Private equity has long been a financial hive for investors seeking higher yields. Despite signs of stagnancy in deal-making activities in India, ‘control’ transactions continue to emerge as the key to unlocking greater value for investors. These transactions represent a larger financial game plan where investors guide the journey of their portfolio companies.
In the context of private equity, a ‘control’ transaction refers to an investment by a PE investor whereby it holds a significant ownership stake in the investee company, allowing the investor to exercise ‘control’ over the company’s management, operations, and strategic decisions.
Some of the factors that suits control transactions are:
Succession issues: In India, 85% of incorporated businesses are family owned. Founders without succession plans often favour control transactions with private equities due to the pool of funds that can be accessed by them. For instance, promoters of Cipla were considering its sale due to succession issues;
Unwanted or non-core assets: Large Indian conglomerates are typically immersed in diverse industries. To increase focus on profitability, these conglomerates may choose to focus on their ‘core’ sectors. Resultantly, investment opportunities have cropped up for investors where conglomerates have sought to sell and monetize their non-core assets; and
Collective sale by investors’ consortium: In its growth cycle, companies raise several rounds of capital through various investors, resulting in a diversified capital table. To gain maximum value, a sale must be made to the best-suited buyer. Buyers typically give better value to acquire ‘control’ of a company, commonly referred to as ‘control premium’. Consequently, minority financial investors consider exiting collectively by delivering ‘control’ to the buyer.

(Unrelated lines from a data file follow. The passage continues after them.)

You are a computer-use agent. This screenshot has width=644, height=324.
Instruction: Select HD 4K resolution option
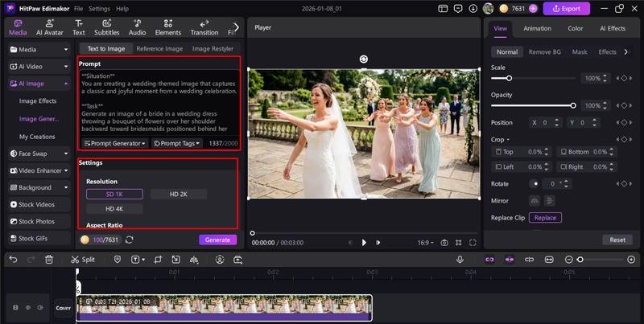pyautogui.click(x=114, y=208)
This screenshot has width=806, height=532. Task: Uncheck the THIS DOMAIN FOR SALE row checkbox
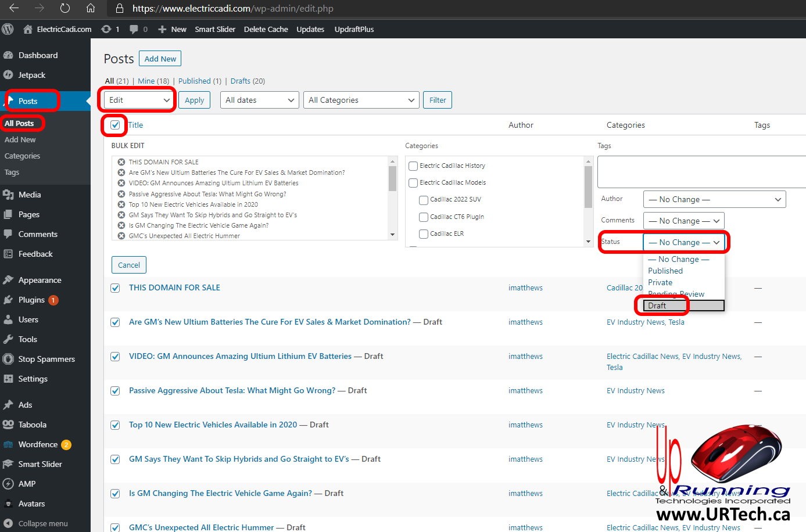pyautogui.click(x=114, y=287)
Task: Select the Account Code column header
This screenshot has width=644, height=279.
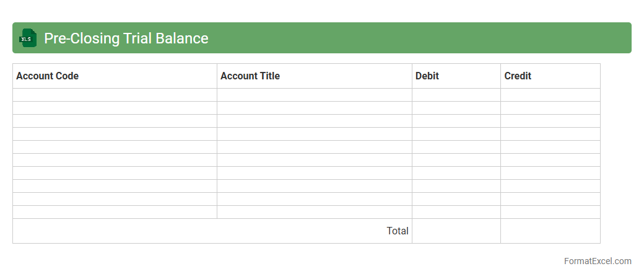Action: [115, 76]
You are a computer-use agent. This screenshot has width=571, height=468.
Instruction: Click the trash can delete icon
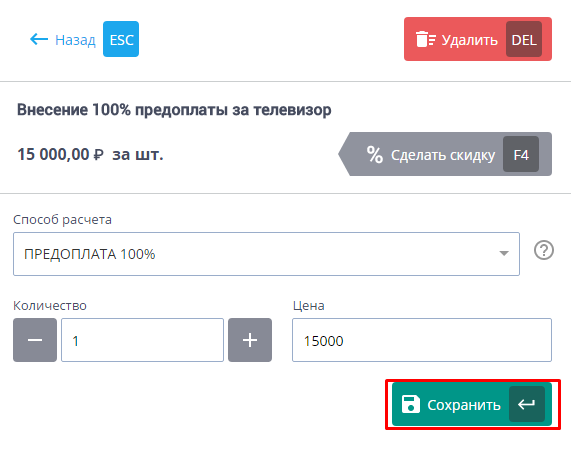(x=426, y=39)
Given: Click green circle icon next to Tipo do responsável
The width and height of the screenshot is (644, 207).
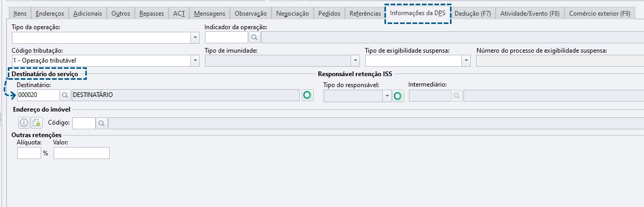Looking at the screenshot, I should click(x=398, y=95).
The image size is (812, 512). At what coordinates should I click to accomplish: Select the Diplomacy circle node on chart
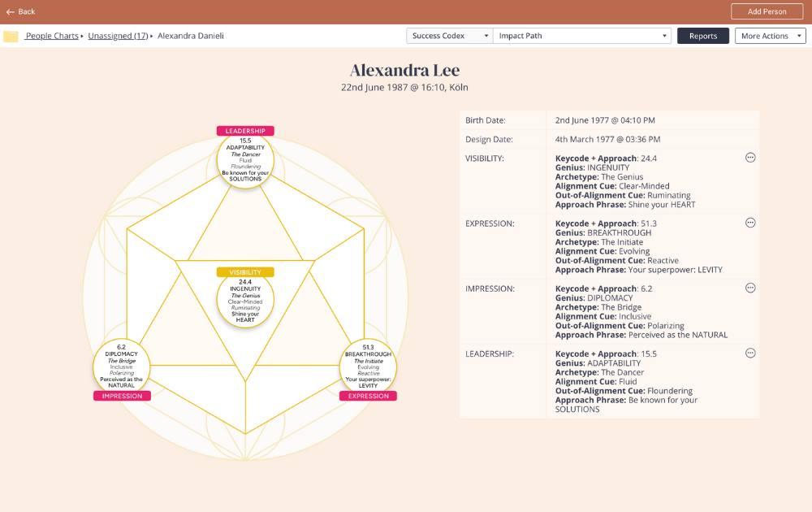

So, what makes control transactions attractive? Some of the benefits are as follows:
Synergies: Private equity funds are well-connected and have interests in companies across jurisdictions. PE investors have the ability to introduce better commercial opportunities for investee companies, thereby expanding the reach of such companies, achieving economies of scale, and ultimately improving value. For example, KKR acquired a controlling interest in Alliance Tyres and exited with a two-fold return on the sale to Yokohoma Tyres. A key factor attributed to this success was KKR helping Alliance with “deeper penetration in key markets such as the US and Europe” which helped “drive the valuation and make such a successful exit for KKR”;
Exit strategies: Investors holding a minority stake in companies usually rely on promoters to explore and implement exit scenarios (such as an IPO). Being the majority shareholder of companies, private equities have the ability to drive the exit strategy and reduce reliance on promoters to achieve the desired exit;
Exit pricing: The controlling investor has the flexibility to implement investment strategies without having to share exit upside with several shareholders.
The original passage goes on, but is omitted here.